Antimicrobial peptides as microbicidal contraceptives: prophecies for prophylactics - a mini review

The global increase in human immunodeficiency virus/acquired immune deficiency syndrome (HIV/AIDS) and sexually transmitted infections (STIs) has led to the introduction of barrier methods, such as condoms. However, drawbacks associated with condoms, such as men being reluctant to use them and women being unable to negotiate their use, have led to the search for better and acceptable alternatives, namely the microbicides. These are gel formulations that, when used prior to sexual intercourse, protect against the transmission of HIV and other STIs. However, after observing the side-effects of nonoxynol-9, a component of the microbicidal formulations available on the market, the focus has shifted to natural available compounds demonstrating the preferred protective effects. Antimicrobial peptides (AMPs) are one such group of compounds present in a wide range of organisms from bacteria to humans. The existing 750 or so, low-molecular-weight, cationic charged peptides are classified into five major groups based on their three-dimensional structure obtained by nuclear magnetic resonance studies. The hypothesized mode of action seems to be the interaction of the positively charged peptides with the negatively charged phospholipids present on the surface of the cell membrane.
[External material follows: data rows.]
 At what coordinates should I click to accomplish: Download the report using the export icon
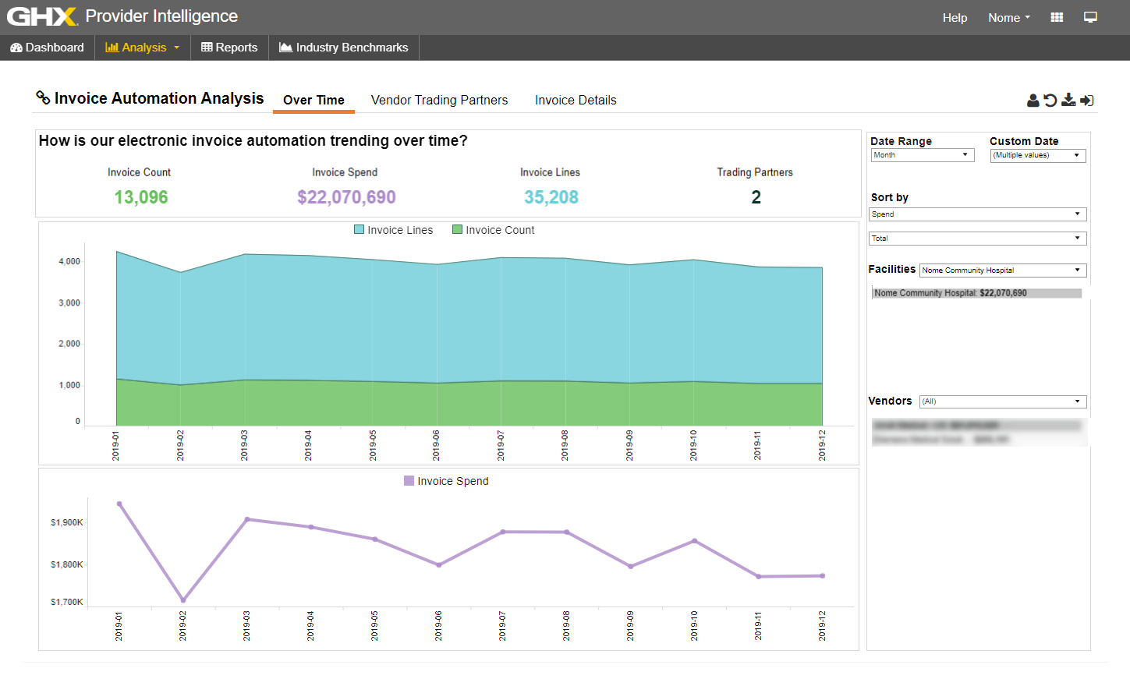point(1068,100)
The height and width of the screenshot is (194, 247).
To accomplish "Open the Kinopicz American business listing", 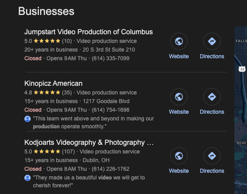I will [x=53, y=83].
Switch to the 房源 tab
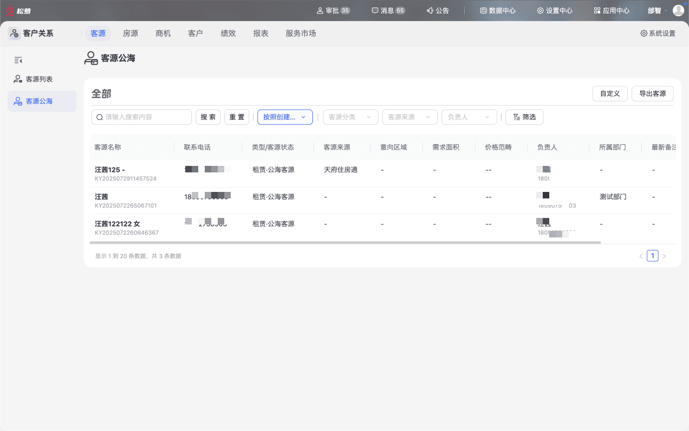The width and height of the screenshot is (689, 431). (x=131, y=34)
Various studies have demonstrated the effect of several AMPs, namely, defensins, protegrins, cathelicidins, cecropins, polyphemusins, magainins and melittins, against various STI-causing pathogens and HIV/herpes simplex virus, both in vitro and in vivo. The contraceptive efficacies of magainin and nisin in vitro and in vivo are worth mentioning. We believe these peptides are suitable candidates in the development of newer mechanism-based microbicides in future.